EXERCISE PROMPT:
Can you return the records below unchanged, from the line containing "Screen dimensions: 1495x812" through the line containing "[x=349, y=59]", with both of those lines included?

Text and item location entries:
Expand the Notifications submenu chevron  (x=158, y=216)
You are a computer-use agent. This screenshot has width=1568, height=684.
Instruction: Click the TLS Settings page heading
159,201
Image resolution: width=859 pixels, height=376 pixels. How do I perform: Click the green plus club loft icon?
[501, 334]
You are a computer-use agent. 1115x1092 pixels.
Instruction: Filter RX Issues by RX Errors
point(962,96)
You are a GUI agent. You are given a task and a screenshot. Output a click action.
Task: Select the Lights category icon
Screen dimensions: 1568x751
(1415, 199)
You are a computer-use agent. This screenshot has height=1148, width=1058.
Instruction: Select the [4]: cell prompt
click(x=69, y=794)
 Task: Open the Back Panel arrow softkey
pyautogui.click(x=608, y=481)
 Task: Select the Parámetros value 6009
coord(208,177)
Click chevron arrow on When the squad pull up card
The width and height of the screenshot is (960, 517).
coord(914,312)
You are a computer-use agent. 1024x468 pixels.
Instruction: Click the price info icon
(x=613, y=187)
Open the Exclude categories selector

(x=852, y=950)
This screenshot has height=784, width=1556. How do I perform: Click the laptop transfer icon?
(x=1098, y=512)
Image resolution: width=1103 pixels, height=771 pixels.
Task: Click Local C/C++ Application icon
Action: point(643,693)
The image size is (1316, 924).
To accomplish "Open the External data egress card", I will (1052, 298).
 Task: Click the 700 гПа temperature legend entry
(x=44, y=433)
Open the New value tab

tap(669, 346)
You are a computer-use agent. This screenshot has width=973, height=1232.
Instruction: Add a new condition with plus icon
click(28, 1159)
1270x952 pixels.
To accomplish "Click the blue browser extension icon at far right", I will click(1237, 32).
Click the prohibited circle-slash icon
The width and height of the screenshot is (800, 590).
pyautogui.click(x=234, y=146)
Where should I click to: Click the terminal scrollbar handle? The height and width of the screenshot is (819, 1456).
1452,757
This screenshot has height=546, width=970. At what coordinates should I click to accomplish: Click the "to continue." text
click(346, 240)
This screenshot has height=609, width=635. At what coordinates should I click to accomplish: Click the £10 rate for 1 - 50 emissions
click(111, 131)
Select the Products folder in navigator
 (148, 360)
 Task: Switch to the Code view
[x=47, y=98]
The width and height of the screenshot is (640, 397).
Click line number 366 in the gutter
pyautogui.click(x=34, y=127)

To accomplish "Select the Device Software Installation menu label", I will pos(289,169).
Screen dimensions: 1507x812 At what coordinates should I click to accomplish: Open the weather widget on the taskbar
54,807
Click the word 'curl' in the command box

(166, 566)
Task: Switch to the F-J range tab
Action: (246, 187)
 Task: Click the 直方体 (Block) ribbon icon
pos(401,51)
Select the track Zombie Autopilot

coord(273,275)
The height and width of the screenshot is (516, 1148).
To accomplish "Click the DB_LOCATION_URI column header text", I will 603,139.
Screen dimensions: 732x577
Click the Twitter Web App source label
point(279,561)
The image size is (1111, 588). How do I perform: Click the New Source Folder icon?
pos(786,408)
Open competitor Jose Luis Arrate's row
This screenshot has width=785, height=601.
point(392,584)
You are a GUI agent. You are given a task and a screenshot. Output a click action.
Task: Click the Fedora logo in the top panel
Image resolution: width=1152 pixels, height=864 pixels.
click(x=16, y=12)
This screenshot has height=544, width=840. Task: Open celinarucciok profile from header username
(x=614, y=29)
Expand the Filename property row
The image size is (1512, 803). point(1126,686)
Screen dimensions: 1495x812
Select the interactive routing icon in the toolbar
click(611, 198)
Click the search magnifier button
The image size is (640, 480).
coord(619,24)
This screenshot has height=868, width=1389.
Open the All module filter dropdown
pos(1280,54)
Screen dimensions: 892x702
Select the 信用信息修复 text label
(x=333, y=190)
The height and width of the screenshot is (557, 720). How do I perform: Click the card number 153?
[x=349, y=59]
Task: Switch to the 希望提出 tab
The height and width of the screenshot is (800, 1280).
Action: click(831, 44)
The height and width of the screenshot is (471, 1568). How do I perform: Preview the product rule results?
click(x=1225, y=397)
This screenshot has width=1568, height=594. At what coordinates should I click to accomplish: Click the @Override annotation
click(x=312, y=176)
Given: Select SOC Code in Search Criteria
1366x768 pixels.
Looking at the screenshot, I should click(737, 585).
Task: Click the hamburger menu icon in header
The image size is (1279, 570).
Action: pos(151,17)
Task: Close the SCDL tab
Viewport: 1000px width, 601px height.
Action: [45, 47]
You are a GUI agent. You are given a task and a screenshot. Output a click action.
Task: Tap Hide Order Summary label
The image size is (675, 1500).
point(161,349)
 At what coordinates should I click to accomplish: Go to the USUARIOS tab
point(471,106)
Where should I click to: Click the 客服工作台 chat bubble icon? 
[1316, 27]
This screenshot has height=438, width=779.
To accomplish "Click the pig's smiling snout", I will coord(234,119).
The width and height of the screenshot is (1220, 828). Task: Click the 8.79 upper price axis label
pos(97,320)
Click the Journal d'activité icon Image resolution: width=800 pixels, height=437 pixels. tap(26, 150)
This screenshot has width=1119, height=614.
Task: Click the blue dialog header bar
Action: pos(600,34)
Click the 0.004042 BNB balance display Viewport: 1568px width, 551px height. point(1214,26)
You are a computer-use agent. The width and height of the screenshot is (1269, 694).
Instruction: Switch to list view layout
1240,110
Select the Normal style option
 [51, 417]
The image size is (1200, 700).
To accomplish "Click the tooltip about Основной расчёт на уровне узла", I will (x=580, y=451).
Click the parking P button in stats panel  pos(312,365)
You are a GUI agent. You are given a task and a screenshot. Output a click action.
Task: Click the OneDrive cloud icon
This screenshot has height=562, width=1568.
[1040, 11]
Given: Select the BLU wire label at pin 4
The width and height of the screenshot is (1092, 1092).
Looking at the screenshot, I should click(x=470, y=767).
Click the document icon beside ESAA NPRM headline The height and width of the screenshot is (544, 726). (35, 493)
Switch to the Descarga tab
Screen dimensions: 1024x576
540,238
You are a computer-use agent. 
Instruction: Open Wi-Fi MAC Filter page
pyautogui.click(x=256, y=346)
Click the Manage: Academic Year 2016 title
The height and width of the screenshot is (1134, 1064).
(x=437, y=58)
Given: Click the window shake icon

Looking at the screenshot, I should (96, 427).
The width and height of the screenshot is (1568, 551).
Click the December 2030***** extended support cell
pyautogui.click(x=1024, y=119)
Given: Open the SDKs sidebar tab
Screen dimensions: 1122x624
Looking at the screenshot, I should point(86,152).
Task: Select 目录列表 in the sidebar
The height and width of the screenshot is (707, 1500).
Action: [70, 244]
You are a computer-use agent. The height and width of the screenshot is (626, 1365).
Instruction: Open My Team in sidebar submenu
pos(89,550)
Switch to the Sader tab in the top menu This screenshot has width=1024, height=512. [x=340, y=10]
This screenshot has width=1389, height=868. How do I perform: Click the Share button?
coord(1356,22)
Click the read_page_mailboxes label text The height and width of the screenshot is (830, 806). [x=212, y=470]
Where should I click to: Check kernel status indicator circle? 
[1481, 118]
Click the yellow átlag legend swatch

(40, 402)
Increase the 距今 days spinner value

WRITTEN ANSWER:
Screen dimensions: 1495x812
Select the interactive routing icon in the toolbar
click(611, 198)
Click the search magnifier button
The image size is (640, 480).
coord(619,24)
This screenshot has height=868, width=1389.
Open the All module filter dropdown
pos(1280,54)
Screen dimensions: 892x702
Select the 信用信息修复 text label
(x=333, y=190)
The height and width of the screenshot is (557, 720). How do I perform: Click the card number 153?
[x=349, y=59]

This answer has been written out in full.